Odhams Press Brass Band

The Odhams Press Band was originally formed in 1937 with George Thompson, previously of the famous Callender's Cable Works Band of Erith, Kent, as their conductor. (George would later have a distinguished career in the brass band world, particularly at Grimethorpe.) George's new band was only a few months old when he attended the first rehearsal. He quickly realised that, apart from a couple of half decent players, the rest were all learners. He later told writer Arthur R. Taylor, '…It didn't help either that they were playing on instruments that were a load of rubbish…'

But George persevered and eventually they were playing a few scales at their lunchtime rehearsal room near Ludgate Circus. Within a year the band had come on in leaps and bounds, so much so that it was entered into its first contest at a small local event in Surrey and came away with a top three placing. However, during the war years the band had to curtail its activities owing to its members being called up for active war service.

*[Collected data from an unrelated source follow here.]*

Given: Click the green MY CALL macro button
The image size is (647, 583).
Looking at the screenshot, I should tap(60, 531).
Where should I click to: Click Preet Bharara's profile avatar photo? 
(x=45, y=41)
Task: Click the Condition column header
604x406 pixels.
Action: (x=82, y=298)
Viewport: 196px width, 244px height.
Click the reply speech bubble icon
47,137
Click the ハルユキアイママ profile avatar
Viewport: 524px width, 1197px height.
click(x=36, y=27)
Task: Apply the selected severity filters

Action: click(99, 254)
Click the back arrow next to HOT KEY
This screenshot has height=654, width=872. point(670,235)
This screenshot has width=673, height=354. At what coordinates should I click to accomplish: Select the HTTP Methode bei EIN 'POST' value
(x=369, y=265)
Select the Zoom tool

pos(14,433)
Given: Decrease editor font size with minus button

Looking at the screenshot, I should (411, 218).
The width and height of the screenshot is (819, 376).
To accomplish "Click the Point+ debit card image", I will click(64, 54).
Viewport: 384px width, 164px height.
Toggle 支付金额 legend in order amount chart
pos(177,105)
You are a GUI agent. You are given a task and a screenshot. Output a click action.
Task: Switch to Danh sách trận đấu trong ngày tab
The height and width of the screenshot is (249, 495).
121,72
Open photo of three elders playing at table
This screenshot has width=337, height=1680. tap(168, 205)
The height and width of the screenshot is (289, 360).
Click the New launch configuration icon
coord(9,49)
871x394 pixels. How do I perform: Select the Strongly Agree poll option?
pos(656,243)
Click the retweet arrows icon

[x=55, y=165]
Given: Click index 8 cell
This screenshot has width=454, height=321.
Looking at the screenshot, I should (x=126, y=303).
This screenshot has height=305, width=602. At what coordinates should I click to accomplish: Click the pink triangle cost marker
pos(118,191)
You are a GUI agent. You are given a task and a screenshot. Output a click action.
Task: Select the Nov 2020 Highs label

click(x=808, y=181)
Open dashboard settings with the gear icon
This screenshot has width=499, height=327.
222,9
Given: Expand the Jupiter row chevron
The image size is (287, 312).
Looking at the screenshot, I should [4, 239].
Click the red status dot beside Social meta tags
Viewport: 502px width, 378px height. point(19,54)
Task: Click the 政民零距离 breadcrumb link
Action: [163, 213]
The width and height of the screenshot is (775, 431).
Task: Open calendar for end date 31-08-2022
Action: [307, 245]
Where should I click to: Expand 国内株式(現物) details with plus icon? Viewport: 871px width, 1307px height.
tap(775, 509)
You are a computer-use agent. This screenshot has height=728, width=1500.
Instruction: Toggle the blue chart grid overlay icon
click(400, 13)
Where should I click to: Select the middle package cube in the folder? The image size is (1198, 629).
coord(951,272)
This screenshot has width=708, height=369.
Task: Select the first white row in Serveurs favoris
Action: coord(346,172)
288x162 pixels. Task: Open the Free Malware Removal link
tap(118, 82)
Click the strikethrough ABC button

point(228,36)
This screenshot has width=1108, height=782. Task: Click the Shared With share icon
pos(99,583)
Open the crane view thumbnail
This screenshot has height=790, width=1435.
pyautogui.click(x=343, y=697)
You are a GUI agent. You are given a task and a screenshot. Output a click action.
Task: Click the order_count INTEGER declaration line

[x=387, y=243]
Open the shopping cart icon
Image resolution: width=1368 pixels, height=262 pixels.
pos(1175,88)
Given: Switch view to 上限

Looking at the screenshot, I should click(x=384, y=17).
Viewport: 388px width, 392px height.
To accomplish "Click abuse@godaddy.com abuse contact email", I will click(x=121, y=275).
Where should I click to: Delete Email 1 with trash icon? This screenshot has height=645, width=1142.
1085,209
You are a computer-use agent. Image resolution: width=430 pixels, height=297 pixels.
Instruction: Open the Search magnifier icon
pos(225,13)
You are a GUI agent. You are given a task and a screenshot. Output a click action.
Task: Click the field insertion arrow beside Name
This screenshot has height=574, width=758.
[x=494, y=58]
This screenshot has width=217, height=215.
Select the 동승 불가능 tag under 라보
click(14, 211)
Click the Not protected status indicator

After the war, the band was reformed and carried on improving all the time. In 1952, it won the London and Southern Counties Daily Herald Brass Band area contest second section and then repeated that success again the following year. Further successes followed. George Thompson, now Musical Director, had taken the band from nothing to being a championship section band.

In the late 1940s, the Band was asked to perform at “The People” National Darts Teams Championship held at the Horticultural Old Hall in London. As part of the 'Grand Variety' entertainment, the Odhams Press Band was one of a number of acts that performed in between darts matches. For example, at the 1951 finals the Band played popular music between 6 – 6.20 p.m., that is prior to teams taking the stage for the first two matches in the quarterfinals. The Band then continued to play throughout the evening, presumably trying to make themselves heard over and above the cacophony of sound in the hall; the general chatter of the audience and the inevitable clanking of beer bottles and glasses.

In 1953, George Thompson left Odhams Band and was succeeded by his brother James and shortly afterwards the name was changed to 'The People Band'. This had nothing to do with the Band's success at the National Darts Teams final but more to do with publicity, an advert for “The People” Sunday newspaper which was part of Mirror Group Newspapers. The Band ultimately disbanded in the 1960s.